Work required
Once a line is found to contain "height", copy it out of the listing.
┌────────
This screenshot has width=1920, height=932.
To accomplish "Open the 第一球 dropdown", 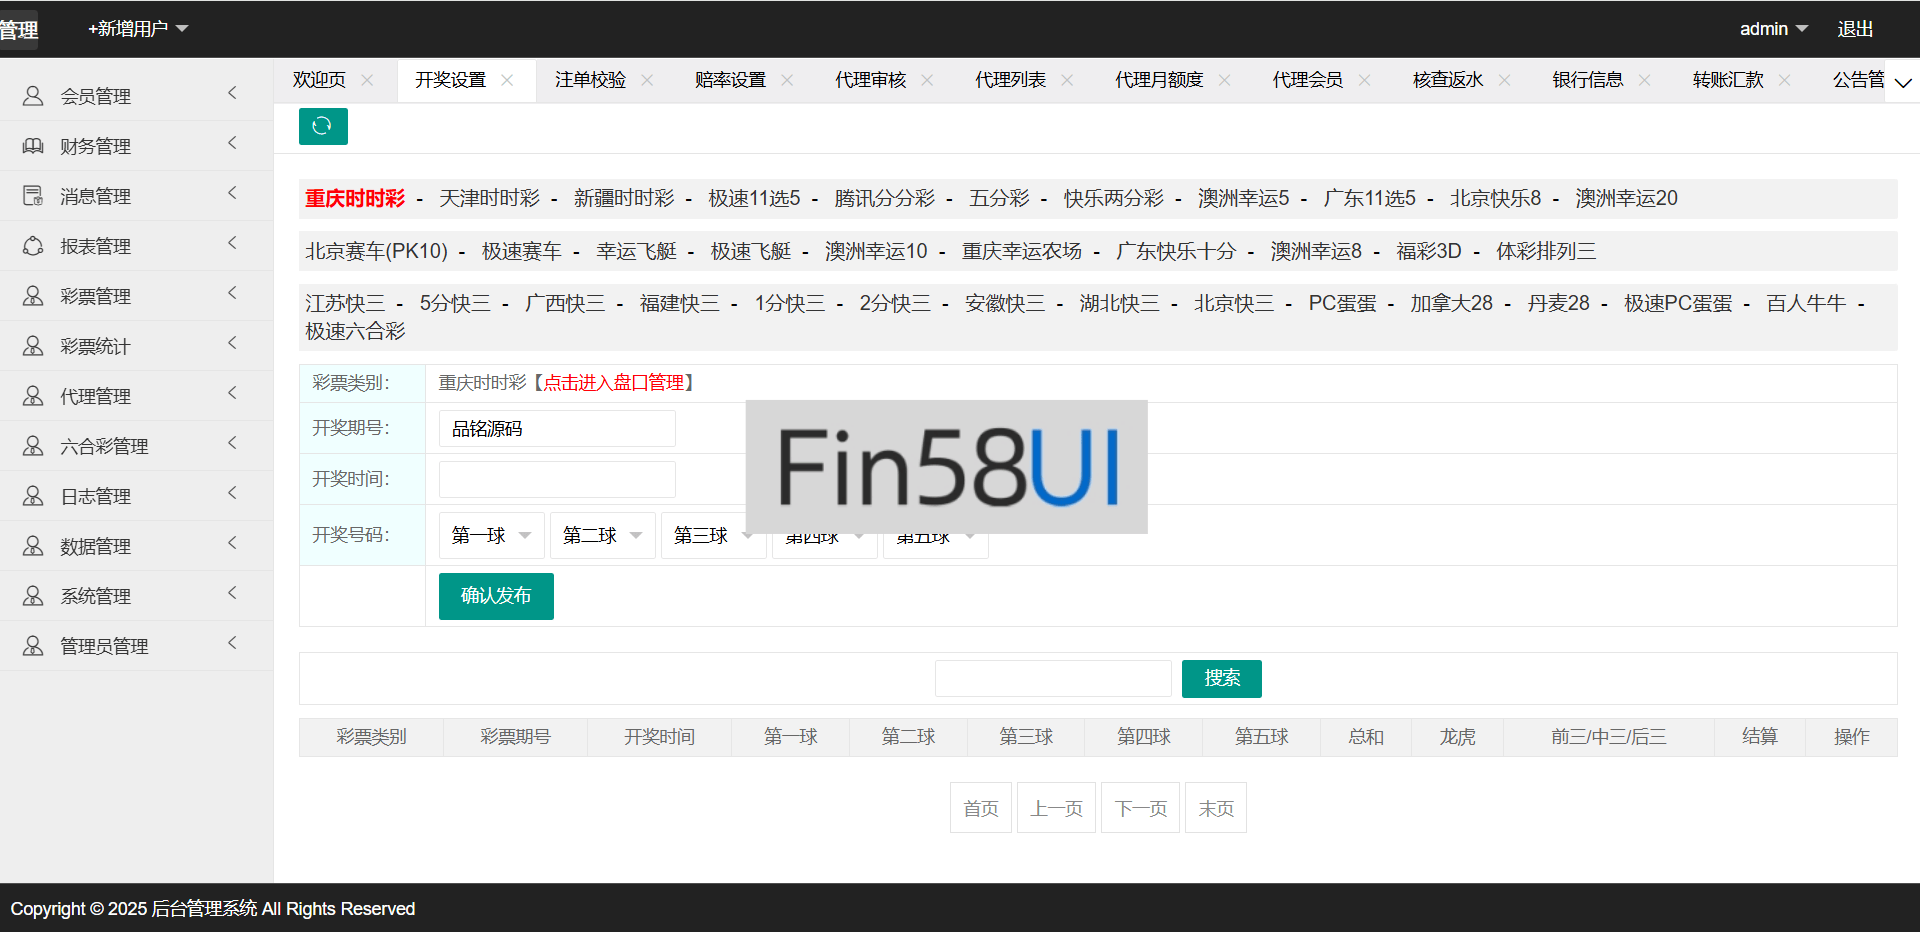I will [491, 536].
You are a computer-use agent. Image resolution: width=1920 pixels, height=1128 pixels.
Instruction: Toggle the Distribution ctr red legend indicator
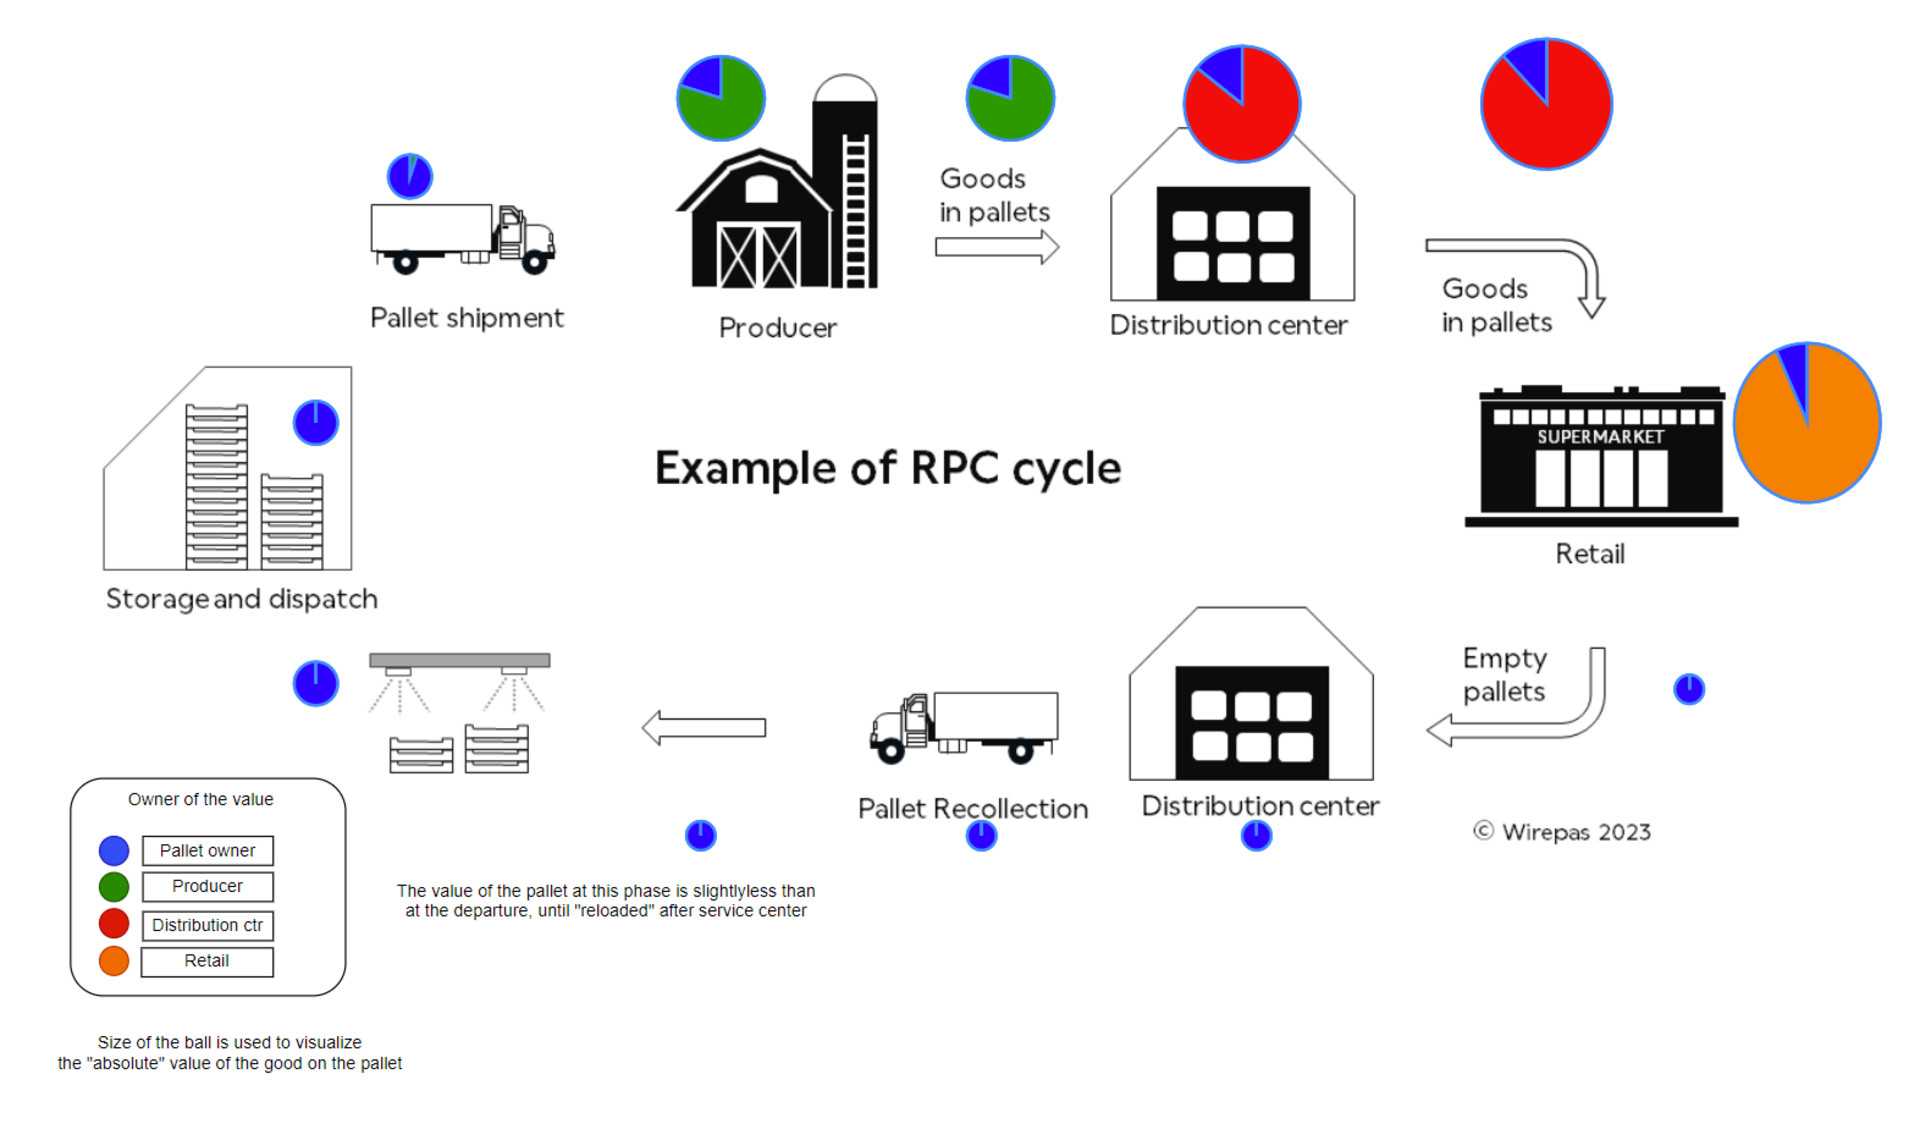[114, 924]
└────────
Reply
This screenshot has width=1920, height=932.
You are a computer-use agent. Image resolution: width=1920 pixels, height=1128 pixels.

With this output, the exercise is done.